Depuis un endroit reculé d'Australie occidentale, Brooke Pyke a réussi à rassembler 242 000 abonnés sur Instagram. En 2022, elle a été reconnue par Blancpain, fabricant de montres de luxe et mécène de la photographie sous-marine, qui lui a décerné le prix Female Fifty Fathoms Award, qui « encourage les femmes à partager leur vision du monde sous-marin, en tant que source d'inspiration ». Cette distinction lui a valu d'être sélectionnée pour figurer dans le livre illustré Ocean Photographer of the Year et d'être invitée à la boutique Blancpain de Perth, en Australie, où elle a reçu une montre Bathyscaphe 38 mm gravée à son nom, issue de la collection de montres de plongée Fifty Fathoms. Ce fut un début de carrière fulgurant pour cette jeune femme qui a commencé il y a une douzaine d'années, à l'âge de 21 ans.
Pyke a grandi près de Victoria, dans le sud-est de l'Australie. Les eaux étaient froides et plus qu'intimidantes pour elle lorsqu'elle était enfant. Elle avait peur de l'eau jusqu'à l'âge de 7 ans environ, mais son père ne l'entendait pas de cette oreille. Il l'a poussée à essayer d'abord le bodyboard, puis la plongée avec tuba. Elle a vu son premier hippocampe dans la baie de Port Phillip et a oublié sa peur.
À partir de ce moment-là, elle a passé son temps libre à faire de la voile, à nager ou à sauter depuis la jetée. « La plupart des Australiens sont vraiment passionnés par l'océan », a-t-elle déclaré. « La plupart d'entre nous vivons près de la côte, c'est dans notre ADN. »
Elle était partagée entre les chevaux et les hippocampes, car le saut d'obstacles avait occupé une grande partie de son enfance. Ce n'est qu'après l'université qu'elle s'est retrouvée à la croisée des chemins.
« Si vous m'aviez demandé il y a quelques années où je finirais ma vie, je n'aurais jamais imaginé devenir photographe sous-marin », explique Pyke. « Je me suis intéressée à la photographie au lycée et j'ai postulé pour étudier cette discipline à l'université, mais je n'ai pas été acceptée. Je me suis alors tournée vers le graphisme à Melbourne.
« Après avoir terminé mes études de design, des vacances en Thaïlande m'ont fait découvrir la plongée sous-marine, une passion qui m'a poussé à abandonner ma carrière de designer pour devenir moniteur de plongée. Le monde sous-marin m'a fasciné, m'offrant un sentiment de liberté et de tranquillité qui me convenait parfaitement. »

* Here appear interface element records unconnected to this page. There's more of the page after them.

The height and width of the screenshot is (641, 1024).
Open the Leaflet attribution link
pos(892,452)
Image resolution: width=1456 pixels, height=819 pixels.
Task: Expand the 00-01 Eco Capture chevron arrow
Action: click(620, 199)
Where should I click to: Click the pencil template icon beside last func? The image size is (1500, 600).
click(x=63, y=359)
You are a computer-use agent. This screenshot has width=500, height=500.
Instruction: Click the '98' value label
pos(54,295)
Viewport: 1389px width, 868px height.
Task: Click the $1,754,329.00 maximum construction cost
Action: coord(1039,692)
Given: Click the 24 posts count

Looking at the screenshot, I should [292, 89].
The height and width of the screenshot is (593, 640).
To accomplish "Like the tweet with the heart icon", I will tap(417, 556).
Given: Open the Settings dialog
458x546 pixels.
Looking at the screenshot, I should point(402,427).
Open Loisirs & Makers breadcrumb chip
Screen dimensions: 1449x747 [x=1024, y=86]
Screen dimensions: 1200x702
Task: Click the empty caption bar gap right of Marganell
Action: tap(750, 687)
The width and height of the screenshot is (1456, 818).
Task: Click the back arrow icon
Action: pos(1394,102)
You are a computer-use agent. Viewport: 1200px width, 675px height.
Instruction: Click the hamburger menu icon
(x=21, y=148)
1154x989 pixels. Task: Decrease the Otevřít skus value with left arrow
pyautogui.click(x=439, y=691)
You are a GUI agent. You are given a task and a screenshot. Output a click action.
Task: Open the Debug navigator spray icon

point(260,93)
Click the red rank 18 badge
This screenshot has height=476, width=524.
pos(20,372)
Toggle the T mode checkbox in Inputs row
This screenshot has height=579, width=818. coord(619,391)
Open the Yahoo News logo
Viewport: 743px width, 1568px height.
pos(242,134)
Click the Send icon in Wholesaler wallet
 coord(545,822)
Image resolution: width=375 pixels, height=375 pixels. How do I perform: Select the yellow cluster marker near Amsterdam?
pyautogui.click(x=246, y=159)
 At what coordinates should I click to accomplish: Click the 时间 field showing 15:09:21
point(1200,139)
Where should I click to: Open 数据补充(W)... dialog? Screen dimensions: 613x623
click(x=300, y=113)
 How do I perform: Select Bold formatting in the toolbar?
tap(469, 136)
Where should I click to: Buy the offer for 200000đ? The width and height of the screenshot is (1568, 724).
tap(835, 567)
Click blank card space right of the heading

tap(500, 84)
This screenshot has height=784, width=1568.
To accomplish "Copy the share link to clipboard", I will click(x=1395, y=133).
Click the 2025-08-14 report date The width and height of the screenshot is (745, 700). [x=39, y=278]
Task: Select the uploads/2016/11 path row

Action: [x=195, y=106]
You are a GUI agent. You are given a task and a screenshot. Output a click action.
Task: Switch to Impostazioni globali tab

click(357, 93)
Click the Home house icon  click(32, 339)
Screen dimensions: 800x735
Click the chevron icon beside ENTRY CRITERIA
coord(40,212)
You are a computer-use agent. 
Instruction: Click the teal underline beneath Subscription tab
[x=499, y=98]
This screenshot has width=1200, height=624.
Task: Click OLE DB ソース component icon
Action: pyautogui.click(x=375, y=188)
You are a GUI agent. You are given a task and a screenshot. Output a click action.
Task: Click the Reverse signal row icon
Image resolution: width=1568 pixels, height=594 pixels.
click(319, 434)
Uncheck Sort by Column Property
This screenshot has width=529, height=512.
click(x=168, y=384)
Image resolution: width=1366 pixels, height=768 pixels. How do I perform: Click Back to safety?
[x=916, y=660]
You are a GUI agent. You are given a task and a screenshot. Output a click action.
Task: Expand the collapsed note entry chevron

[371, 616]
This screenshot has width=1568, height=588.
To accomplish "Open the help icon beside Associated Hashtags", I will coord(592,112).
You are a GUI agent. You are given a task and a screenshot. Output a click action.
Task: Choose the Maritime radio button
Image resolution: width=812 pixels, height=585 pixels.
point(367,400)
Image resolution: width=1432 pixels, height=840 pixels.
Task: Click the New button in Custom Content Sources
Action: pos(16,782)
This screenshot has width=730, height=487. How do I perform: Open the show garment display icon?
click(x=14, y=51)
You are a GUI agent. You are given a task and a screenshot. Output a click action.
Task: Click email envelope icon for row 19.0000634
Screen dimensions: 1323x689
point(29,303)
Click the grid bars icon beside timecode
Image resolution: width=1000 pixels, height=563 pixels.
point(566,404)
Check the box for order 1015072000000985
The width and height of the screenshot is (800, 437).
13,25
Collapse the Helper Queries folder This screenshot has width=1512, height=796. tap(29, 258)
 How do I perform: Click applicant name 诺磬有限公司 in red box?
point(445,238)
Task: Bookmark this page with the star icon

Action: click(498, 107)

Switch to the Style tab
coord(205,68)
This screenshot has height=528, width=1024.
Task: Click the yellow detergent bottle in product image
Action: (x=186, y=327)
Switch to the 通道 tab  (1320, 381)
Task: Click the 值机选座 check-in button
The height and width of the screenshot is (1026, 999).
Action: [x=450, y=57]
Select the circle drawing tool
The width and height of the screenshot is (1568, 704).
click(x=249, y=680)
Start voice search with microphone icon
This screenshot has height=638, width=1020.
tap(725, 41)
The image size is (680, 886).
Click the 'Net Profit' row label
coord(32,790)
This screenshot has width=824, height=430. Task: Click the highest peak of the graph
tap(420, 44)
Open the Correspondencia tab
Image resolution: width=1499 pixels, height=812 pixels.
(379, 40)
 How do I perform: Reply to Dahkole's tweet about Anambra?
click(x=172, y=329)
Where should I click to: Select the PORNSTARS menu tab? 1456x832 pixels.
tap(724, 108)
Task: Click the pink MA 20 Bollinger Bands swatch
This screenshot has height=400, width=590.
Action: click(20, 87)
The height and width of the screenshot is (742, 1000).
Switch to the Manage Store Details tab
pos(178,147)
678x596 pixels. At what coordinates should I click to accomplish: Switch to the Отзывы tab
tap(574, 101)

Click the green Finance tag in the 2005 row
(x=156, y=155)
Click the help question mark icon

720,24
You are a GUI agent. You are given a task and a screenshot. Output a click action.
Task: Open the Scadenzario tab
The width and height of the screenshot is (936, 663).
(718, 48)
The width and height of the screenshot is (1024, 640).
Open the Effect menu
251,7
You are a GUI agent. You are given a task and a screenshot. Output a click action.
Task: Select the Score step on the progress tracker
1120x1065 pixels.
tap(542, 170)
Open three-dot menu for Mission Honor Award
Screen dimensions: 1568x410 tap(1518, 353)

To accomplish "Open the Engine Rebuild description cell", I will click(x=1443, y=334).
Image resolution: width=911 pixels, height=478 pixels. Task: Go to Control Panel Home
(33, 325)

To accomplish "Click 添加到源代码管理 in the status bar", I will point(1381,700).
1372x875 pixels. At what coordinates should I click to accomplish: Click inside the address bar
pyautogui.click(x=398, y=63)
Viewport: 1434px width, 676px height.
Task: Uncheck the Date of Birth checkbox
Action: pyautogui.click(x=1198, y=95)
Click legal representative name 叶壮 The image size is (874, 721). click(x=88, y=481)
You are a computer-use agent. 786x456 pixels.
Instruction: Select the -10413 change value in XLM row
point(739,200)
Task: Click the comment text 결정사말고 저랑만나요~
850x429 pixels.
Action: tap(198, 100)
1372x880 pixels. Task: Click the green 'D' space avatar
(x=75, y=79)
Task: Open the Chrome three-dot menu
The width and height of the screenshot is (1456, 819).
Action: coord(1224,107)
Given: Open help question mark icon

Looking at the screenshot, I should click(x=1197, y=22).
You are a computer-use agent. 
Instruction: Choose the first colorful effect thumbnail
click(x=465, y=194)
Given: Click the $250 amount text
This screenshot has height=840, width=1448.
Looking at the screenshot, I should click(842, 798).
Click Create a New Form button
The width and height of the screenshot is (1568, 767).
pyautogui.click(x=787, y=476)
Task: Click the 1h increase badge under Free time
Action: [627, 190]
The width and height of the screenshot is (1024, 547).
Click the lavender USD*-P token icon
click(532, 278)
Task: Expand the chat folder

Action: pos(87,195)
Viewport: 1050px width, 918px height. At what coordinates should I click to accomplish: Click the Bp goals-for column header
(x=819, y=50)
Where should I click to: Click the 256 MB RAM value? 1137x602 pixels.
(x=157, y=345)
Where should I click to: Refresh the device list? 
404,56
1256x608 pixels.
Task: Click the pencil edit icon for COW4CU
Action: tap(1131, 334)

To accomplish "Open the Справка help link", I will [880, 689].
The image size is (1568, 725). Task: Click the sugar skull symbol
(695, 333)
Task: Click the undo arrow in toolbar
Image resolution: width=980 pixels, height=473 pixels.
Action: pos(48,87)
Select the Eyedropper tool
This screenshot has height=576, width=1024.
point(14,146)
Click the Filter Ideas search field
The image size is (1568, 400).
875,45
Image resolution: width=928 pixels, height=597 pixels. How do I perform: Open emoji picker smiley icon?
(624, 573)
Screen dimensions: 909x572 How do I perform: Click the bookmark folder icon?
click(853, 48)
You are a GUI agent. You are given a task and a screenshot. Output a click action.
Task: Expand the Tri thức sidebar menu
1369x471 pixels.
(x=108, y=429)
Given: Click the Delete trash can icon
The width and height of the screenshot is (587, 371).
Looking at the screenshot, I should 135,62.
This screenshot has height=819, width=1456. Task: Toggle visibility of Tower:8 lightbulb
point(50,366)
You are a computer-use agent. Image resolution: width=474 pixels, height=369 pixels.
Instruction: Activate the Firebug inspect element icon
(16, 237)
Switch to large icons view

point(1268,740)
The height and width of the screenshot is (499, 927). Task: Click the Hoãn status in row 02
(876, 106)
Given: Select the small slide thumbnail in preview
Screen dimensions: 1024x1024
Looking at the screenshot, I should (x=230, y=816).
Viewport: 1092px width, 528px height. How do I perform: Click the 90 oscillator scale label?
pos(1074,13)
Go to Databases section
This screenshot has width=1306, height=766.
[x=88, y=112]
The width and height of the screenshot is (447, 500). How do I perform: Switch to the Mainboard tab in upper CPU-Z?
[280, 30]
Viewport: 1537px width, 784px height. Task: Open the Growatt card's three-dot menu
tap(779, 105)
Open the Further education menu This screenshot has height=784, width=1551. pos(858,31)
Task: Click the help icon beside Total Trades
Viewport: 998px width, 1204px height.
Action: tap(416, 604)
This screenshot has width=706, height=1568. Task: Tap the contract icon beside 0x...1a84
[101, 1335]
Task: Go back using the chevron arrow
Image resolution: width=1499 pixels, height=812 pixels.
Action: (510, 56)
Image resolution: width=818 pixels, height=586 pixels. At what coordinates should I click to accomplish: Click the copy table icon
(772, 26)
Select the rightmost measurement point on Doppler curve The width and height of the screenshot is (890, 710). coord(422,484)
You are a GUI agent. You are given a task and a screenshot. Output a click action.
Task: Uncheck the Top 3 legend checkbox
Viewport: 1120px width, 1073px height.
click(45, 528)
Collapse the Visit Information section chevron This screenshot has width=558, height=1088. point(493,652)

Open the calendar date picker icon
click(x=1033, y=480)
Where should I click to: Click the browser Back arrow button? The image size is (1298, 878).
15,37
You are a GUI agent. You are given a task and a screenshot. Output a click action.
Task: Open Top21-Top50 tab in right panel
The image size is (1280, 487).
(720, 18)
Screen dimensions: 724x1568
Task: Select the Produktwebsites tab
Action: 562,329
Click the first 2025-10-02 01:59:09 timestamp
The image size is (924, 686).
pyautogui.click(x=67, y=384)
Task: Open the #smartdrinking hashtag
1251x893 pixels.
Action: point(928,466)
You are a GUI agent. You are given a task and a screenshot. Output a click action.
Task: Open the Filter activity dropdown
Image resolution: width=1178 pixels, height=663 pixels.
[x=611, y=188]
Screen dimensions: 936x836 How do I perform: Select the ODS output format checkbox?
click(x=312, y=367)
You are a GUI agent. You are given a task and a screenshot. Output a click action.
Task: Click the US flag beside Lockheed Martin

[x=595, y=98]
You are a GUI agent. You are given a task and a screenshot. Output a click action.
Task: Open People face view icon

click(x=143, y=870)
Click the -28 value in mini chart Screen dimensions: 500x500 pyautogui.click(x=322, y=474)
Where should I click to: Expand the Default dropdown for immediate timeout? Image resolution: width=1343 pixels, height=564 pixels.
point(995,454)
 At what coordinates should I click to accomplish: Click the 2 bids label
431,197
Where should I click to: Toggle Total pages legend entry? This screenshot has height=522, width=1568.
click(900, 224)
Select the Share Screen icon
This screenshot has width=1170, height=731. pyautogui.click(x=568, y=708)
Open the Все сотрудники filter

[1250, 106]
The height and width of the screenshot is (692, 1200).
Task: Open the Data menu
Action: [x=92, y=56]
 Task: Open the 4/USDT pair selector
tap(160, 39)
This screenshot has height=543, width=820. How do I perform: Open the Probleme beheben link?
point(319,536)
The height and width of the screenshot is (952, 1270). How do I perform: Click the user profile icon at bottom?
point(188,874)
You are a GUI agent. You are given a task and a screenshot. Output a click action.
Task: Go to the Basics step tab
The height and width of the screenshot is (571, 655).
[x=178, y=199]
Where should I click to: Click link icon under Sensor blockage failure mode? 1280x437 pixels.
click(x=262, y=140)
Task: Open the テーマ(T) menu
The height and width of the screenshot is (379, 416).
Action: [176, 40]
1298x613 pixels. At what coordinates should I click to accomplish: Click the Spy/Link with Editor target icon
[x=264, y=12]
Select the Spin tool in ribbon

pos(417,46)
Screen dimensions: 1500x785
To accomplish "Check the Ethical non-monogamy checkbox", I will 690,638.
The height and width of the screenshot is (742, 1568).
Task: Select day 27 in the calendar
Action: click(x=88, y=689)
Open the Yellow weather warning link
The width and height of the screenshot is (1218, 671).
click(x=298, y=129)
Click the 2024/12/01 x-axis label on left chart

Elle et sa sœur se sont rendues à Koh Tao, qu'elle décrit comme « l'île de la fête pour les plongeurs ». Elles y ont obtenu leur certification en plongée Open Water, mais après son retour en Australie, elle s'est rendu compte qu'il lui manquait encore quelque chose. Elle est retournée à Koh Tao en 2012 pour devenir divemaster, puis a voyagé dans toute la région Asie-Pacifique en tant que divemaster itinérante.


En 2017, elle a décroché un emploi fixe sur l'île de Nusa Lembongan, au sud-est de Bali, où sa fascination naissante pour la photographie sous-marine s'est épanouie pour la première fois. Le centre de plongée où elle travaillait disposait de plusieurs appareils photo Olympus Tough TG-5, qu'elle a empruntés pour commencer à constituer son portfolio. Le TG-5 offre d'excellentes capacités macro natives, et Pyke s'est rapidement découvert une affinité pour les nudibranches.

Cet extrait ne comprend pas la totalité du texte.